* Tasks to perform
1 - Copy the stretch of the passage about neighborhood bars from "LIVES;Bar, None, By" through "off a wire." verbatim.
2 - Pick up the passage about neighborhood bars where it ends and extend it.

* Document text
------------------------------
Sunday, November 8, 2009

Site Of Maruffi's Bar, 1937


an excerpt from a nytimes article from 1996 that mentions Maruffi's Bar on the corner of Baxter and Bayard

LIVES;Bar, None, By Madison Smartt Bell, Published: Sunday, March 3, 1996
The Spring Lounge, one of the last two neighborhood bars in Little Italy (aside from private social clubs), is up for sale, which makes me scared. For years I've used the place as a rendezvous-resting place and portable office; it was also a virtual residence for a character in my first novel. The Spring Lounge isn't the only neighborhood bar I've used to shelter both myself and people who populate my books, but lately it seems as if they've all been going down like birds shot off a wire.
For sure, there is no shortage of bars in Manhattan, but the new ones are too bright, have too much glass. The bartenders are so brisk they ought to be serving double lattes instead of the waters of Lethe. In fact, you don't have to go thirsty half so long if what you want is chichi coffee -- soon enough there'll be a Starbucks on every corner, but how much enlightenment is all this caffeine producing? Coffee or booze, there's almost no one left to drink it but the gentry, and the trouble with those sorts of clients is they're too much like oneself.
------------------------------
* Data entries
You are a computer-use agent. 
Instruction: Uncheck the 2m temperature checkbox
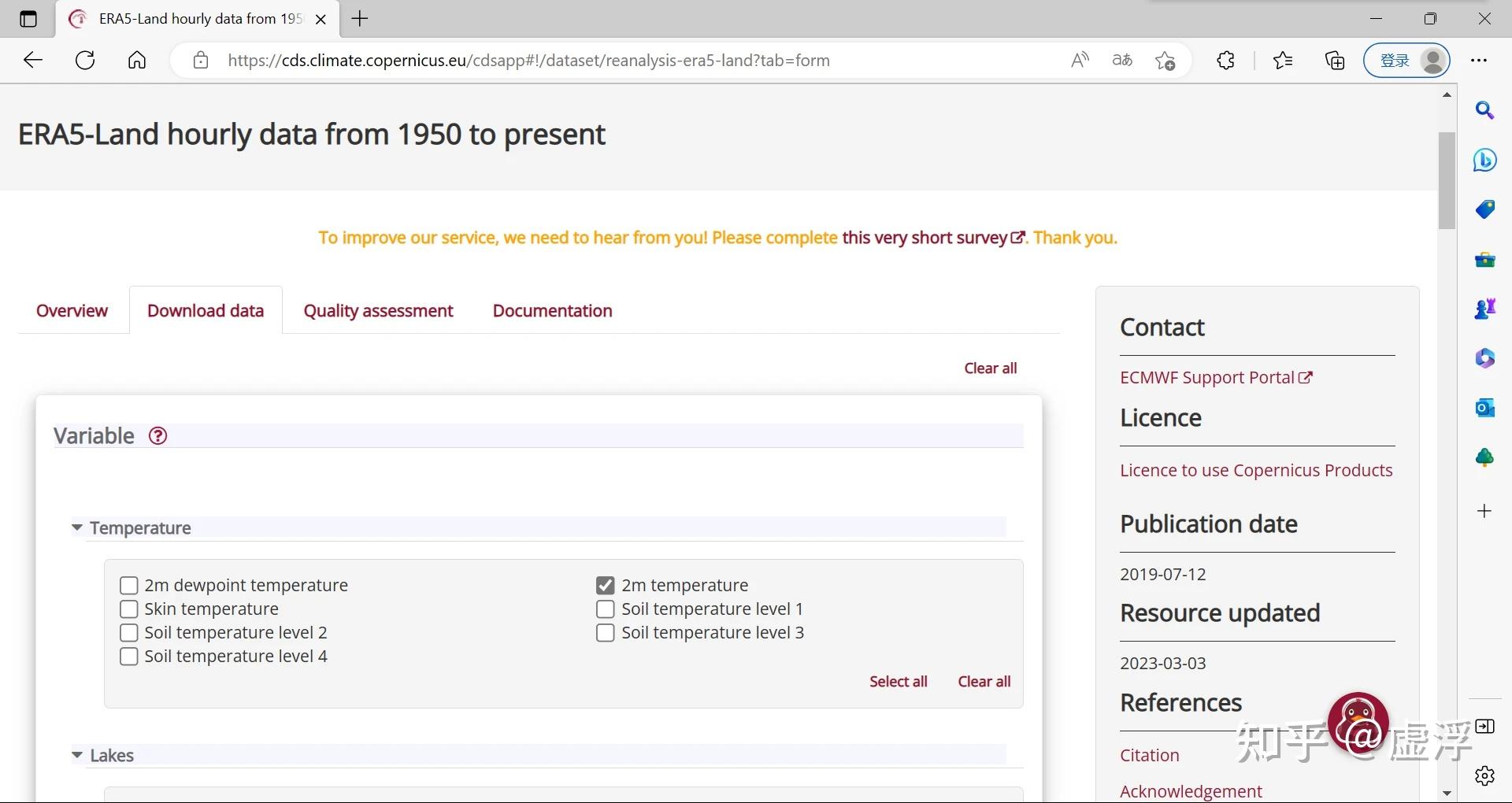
------------------------------
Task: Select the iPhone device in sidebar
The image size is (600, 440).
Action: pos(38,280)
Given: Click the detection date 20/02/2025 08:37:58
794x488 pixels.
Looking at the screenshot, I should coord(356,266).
------------------------------
* Answers provided
1 -
LIVES;Bar, None, By Madison Smartt Bell, Published: Sunday, March 3, 1996
The Spring Lounge, one of the last two neighborhood bars in Little Italy (aside from private social clubs), is up for sale, which makes me scared. For years I've used the place as a rendezvous-resting place and portable office; it was also a virtual residence for a character in my first novel. The Spring Lounge isn't the only neighborhood bar I've used to shelter both myself and people who populate my books, but lately it seems as if they've all been going down like birds shot off a wire.

2 -
The first bar I ever entered in Manhattan was at the corner of Houston Street and the Bowery. There was a blizzard; I was 20 years old, shuffling down from Chelsea in leaky cowboy boots in search of a Greenwich Village that had long ceased to exist outside of my imagination. Nothing was open and no one was on the street, no one interested in wading through knee-deep snow except for me and of course the homeless, then known as winos. When Bleecker Street ran out, I turned right and followed the winos to where they were going. Like most of the Bowery bars I later patronized, this one didn't seem to require a name. The tables and chairs were legless, which didn't matter, as the customers were sleeping in stacks on the floor, the bottommost snuffling in pools of filthy water from melted snow. There was also a bathtub-size pool table, where I was able to earn some money. I was the youngest person there by at least 20 years, but no one objected to my presence. I felt oddly at home; it was not exactly a welcoming place, but entirely uncritical. You could stay there as long as you liked. There are no bars left on the Bowery now. The last one closed at the end of 1993, foreshadowing within several weeks the death of Charles Bukowski. A nice coincidence.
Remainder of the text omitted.